===== Data shown =====

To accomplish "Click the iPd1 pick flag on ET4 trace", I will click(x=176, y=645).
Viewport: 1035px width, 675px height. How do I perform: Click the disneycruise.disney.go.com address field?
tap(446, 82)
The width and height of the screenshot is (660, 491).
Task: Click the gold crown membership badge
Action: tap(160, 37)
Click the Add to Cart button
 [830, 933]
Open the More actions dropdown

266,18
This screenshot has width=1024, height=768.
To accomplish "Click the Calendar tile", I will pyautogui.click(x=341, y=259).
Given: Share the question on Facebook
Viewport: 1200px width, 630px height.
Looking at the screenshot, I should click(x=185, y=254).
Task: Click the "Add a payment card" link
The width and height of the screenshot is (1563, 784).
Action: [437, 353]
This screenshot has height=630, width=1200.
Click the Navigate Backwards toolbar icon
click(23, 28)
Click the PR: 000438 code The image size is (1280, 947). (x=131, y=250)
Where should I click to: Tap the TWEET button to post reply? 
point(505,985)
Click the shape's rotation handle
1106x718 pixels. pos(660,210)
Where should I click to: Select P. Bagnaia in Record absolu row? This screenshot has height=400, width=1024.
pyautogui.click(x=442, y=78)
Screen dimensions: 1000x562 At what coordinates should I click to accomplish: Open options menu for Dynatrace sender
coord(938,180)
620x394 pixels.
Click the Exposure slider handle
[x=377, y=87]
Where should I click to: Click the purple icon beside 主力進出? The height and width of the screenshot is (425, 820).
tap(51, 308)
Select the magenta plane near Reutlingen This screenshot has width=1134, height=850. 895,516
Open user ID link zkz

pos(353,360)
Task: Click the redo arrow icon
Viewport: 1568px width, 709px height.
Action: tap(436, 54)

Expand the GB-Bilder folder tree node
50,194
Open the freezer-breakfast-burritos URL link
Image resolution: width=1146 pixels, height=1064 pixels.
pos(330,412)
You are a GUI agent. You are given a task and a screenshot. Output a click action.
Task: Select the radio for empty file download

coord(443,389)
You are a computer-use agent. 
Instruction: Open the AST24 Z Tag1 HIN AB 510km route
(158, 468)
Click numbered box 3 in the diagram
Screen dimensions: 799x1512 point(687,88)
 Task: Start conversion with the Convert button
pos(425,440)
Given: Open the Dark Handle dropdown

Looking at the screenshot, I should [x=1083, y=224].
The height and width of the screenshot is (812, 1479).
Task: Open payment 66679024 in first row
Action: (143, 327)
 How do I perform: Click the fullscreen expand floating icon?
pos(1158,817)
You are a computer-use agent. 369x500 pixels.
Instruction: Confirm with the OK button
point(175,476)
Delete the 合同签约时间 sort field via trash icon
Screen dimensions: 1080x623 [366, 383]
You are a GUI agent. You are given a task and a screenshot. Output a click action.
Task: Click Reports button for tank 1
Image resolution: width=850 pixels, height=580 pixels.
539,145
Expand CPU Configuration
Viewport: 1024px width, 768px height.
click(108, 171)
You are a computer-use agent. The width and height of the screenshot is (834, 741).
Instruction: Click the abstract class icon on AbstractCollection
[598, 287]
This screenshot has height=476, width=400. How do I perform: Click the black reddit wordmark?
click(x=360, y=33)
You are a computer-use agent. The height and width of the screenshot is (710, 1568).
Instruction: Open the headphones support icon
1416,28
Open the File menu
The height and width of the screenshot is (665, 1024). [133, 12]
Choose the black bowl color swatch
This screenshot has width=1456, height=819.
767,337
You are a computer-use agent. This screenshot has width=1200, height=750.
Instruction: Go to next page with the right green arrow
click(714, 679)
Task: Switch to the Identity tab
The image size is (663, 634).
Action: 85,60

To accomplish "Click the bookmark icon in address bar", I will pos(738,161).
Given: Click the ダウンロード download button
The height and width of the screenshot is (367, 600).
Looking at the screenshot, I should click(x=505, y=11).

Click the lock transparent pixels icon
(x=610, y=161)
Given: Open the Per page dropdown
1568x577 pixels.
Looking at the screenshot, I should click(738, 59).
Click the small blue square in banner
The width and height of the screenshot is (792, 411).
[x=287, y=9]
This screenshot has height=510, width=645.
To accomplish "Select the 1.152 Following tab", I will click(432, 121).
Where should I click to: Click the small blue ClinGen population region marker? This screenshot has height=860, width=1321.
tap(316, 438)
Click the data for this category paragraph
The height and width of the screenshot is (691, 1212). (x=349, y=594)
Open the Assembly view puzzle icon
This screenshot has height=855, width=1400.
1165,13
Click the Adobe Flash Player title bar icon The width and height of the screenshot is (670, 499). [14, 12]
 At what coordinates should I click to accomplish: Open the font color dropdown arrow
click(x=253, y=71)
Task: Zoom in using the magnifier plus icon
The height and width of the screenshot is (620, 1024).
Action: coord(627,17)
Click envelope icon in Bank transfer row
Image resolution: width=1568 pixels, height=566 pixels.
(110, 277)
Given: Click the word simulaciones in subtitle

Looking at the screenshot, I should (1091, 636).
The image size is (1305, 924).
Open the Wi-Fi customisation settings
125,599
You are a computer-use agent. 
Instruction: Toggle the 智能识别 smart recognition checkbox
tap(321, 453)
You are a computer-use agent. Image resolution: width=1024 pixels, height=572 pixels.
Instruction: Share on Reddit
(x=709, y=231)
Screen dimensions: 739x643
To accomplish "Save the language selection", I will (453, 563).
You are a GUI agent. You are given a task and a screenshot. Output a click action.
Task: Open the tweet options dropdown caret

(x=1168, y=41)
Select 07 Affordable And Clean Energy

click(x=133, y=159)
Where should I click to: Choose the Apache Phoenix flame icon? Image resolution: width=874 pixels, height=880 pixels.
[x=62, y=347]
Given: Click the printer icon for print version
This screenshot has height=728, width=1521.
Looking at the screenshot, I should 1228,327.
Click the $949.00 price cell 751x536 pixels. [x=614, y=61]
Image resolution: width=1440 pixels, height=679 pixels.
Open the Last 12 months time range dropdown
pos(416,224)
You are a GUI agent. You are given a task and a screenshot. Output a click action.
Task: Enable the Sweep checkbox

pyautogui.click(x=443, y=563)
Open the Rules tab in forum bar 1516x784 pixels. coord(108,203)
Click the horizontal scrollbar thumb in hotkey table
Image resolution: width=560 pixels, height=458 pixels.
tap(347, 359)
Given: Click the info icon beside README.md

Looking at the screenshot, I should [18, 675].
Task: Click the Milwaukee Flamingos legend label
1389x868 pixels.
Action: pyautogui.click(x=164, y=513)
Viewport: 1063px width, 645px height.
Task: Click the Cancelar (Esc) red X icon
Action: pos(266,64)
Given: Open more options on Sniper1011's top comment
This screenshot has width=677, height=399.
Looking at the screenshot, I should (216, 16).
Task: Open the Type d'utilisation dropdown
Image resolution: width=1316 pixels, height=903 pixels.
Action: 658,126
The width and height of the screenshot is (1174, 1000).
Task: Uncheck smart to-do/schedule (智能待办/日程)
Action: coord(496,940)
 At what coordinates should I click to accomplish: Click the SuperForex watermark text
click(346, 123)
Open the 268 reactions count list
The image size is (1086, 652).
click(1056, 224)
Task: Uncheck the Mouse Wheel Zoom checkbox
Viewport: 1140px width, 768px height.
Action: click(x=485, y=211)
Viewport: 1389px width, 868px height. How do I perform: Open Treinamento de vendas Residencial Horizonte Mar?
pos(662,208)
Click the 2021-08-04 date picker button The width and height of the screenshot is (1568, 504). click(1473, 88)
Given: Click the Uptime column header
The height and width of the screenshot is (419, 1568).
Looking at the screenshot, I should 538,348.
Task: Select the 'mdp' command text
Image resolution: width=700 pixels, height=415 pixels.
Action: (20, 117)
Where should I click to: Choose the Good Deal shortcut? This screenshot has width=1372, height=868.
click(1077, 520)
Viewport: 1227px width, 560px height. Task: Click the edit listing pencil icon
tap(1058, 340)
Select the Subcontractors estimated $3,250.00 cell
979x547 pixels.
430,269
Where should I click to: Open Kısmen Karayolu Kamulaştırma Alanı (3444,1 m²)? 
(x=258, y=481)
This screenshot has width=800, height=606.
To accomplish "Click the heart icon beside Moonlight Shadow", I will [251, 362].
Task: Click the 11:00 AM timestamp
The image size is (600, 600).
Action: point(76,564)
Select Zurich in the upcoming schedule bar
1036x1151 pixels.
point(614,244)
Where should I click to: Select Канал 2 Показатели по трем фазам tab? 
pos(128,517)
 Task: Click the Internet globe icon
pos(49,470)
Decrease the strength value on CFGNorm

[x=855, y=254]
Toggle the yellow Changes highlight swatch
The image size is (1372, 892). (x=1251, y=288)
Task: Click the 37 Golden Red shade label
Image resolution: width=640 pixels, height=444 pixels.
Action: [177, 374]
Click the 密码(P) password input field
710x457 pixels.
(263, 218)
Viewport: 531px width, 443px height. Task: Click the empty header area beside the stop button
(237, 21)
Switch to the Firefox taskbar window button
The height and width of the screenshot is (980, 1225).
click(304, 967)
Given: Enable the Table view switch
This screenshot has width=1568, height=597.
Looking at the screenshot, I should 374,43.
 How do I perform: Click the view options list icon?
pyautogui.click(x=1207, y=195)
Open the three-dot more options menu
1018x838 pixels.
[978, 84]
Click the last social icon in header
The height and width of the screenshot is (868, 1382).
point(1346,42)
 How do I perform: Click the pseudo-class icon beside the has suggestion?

=====

▸ **Work item**: Only a number is wanted here: the count of lines in the listing above holding the string "Zoom".

▸ **Solved problem**: 2